• _Text passage_
* * * * * * * * *

Thursday, October 1, 2009
Light of my life, fire of my loins
As promised, a report on the opinion writing/blogging class' response to Lester Bangs' Humbert-Humbert-on-meth-and-Everclear (banned book Lolita being the source of today's title) devotional to Anne Murray:
1) The question, to respond to one comment, was not whether students in 2009 would know who Linda Lovelace was (the question never arose, so to speak) but whether they would know who Anne Murray was/is. For those who had never seen her infomercial or who didn't have parents for whom "Danny's Song" or "Snowbird" was required listening every fracking day, I was able to cross the great divide with the equation Anne Murray:1973 :: Celine Dion:2009. (I should add that I was immediately corrected by one student, who informed us all that Celine Dion was far more "sluttastic" than Anne Murray...a not insignificant point for the review.) (And I do intend to use the word "sluttastic" again.)
2) And, to respond to another comment, the words beginning the discussion were: "Is this a joke?" I'm not sure we ever answered the question to the asker's satisfaction, but the conversation was spirited. As I expected, opinions diverged wildly from those morbidly offended to those who thought it absolutely rocked, and from those who found it a sarcastic joke to those who thought that he reallio trulio liked the album. (Which he did.) (And, in the backatcha category, Murray reportedly loved the review.)

* * * * * * * * *

[Stored records]
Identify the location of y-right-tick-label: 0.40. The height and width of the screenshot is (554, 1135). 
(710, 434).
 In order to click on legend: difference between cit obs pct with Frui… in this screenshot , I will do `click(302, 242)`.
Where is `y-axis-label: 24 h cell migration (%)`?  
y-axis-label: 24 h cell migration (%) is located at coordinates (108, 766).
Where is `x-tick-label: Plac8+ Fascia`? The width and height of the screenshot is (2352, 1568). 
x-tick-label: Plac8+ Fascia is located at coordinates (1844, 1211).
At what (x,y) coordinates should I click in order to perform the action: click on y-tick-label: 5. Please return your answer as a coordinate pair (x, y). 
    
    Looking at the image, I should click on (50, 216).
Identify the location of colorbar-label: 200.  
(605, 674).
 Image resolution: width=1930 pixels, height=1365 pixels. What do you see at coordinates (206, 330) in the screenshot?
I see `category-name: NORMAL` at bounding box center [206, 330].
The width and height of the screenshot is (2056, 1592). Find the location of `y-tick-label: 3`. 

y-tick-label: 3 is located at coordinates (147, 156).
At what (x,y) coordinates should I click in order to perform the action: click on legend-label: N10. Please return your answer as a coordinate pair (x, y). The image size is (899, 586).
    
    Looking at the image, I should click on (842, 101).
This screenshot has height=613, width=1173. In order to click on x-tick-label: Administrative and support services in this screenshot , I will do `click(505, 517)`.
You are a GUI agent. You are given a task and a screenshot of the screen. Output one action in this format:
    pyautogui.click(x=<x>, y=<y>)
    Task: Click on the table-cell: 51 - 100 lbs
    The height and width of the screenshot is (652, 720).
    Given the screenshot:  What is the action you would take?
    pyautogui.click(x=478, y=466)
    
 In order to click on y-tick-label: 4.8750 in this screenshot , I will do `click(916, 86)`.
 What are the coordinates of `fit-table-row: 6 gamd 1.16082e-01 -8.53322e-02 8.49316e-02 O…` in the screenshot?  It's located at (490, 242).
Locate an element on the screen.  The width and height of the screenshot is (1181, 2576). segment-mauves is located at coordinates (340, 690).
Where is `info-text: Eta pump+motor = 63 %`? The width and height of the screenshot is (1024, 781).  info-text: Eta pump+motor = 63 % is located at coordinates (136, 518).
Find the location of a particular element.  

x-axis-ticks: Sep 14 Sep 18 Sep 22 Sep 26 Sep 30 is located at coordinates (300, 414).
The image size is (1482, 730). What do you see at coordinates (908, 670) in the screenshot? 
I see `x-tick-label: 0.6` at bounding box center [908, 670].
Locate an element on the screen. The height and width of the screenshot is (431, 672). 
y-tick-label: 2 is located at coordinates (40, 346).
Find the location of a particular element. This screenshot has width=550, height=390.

* * * * * * * * *

• _Exercise_
In the blog post, what words began the class discussion of the review?

• _Reply to the task_
"Is this a joke?"